Indeed. He’s also written a “real” Lisp implementation in Ruby if you’re interested: Heist. Oh, and I’ll also have to recommend The Little Schemer by Daniel P. Friedman and Matthias Felleisen, it has inspired me in several ways…

I will, but back to Sexp?

No. Let’s talk about AST.

AST? While I certainly appreciate these digressions, (whispers) others might be a little bored, you know?

Don’t worry, this is pretty essential. An Abstract Syntax Tree is a tree representation of source code. Compilers and interpreters never work directly on the source code, but parses it into an AST which is much easier work with. Your Ruby example above could look something like:

[Def,
  plus_five
  [n]
  [Call, n, +, [[Lit, 5]]]]

The basic idea here is that we only deal with nodes like Def, Call and Lit, and every node has a set of children.
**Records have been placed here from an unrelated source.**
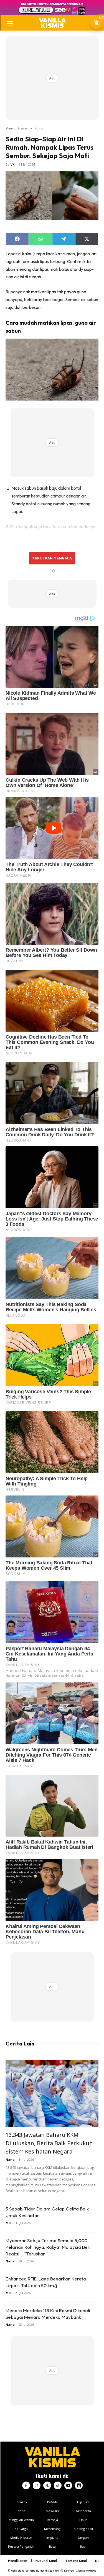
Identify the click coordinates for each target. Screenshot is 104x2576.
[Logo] (52, 22)
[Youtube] (68, 2485)
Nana (10, 2159)
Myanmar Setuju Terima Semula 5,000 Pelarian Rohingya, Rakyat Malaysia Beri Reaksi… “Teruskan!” (48, 2247)
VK (12, 164)
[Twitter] (47, 2485)
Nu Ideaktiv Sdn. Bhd (48, 2570)
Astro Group (89, 2570)
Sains (38, 128)
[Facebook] (26, 2485)
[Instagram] (36, 2485)
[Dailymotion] (79, 2485)
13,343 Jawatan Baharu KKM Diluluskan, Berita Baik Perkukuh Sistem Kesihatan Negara (49, 2143)
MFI (8, 2223)
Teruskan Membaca (52, 558)
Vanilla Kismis (17, 128)
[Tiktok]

In this tree the nodes are built like this:

[Def, method_name, arguments, body] # => def method_name(*arguments); body; end
[Lit, number]                       # => (integer)
[Call, receiver, method_name, arguments] # => receiver.method_name(*arguments)

I think I get your point. This is very similar to S-expressions!

(def plus_five (n)
  (call n + 5))

Yes! It turns out that S-expressions are excellent to represent abstract syntax trees. And when compiler gurus talk about S-expressions, they don’t talk about the file format, they talk about the way Lisp represent it’s code: The first element in the list is the operator/function and the rest are the operands/arguments.
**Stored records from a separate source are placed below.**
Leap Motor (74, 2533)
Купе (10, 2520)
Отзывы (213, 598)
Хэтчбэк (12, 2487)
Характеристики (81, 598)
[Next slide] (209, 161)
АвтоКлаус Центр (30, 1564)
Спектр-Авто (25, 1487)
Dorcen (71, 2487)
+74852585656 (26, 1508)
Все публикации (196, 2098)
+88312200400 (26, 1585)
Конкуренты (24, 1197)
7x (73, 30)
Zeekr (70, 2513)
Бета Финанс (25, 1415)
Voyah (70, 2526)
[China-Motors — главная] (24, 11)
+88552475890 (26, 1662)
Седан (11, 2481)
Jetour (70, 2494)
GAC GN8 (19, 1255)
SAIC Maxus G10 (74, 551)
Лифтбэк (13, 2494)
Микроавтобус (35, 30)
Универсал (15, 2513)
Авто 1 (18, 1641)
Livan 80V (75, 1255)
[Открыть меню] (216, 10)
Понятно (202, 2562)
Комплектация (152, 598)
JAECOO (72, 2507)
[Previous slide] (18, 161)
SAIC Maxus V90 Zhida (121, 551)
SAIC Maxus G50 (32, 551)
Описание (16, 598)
So S-expressions themselves aren’t very exciting, it all depends on what you put in them?

Exactly. The Sexp-class basically looks like this:

class Sexp < Array
  def sexp_type
    self[0]
  end
  
  def sexp_body
    self[1..-1]
  end
end

A glorified Array. That’s all there is to it.

And what do people put in these Sexps?

Let me show you an example. First, gem install ruby_parser. Then:

require 'ruby_parser'
require 'pp'

pp RubyParser.new.parse(<<-EOF)
  def plus_five(n)
    n + 5
  end
EOF

Interesting:

s(:defn,
 :plus_five,
 s(:args, :n),
 s(:scope,
   s(:block,
     s(:call, s(:lvar, :n), :+, s(:arglist, s(:lit, 5))))))

This is the syntatic strucure of our code. It’s not possible to reconstruct the original snippet character-by-character; you only get what the compiler/interpreter/virtual machine actually sees. And often that’s exactly the only thing we want.

Aha. Who decided this structure and these names by the way?

Well, I’m not quite certain, but I believe ParseTree by Ryan Davis started it all.

Oh, ParseTree sounds familiar.

It extracts the raw AST that Ruby 1.8 uses internally. It’s not very elegant, so Ryan also wrote UnifiedRuby which cleans it up a bit. RubyParser returns such a cleanup up Sexp.

And what do people use these cleaned up Sexps for?

There’s plenty of projects floating around, here’s some I’ve heard of:

Cool, that’s more than I thought.

And if more people knew about them, I guess there would be even more.

Let me recap:

For Rubyists, Sexp is an Array-ish list where the first element is the operator/function and the rest is the operands/arguments. The arguments can also contain other Sexp. When I think about it, that’s probably the most important thing: They are nested.

I guess it’s mostly useful when we’re actually manipulating code that executes. Like source code or templates?

Exactly!

Ah, excellent. Why were we talking about Sexps again?

Hm.. Now that’s a good question. I simply don’t remember. Let’s talk about it another time, shall we?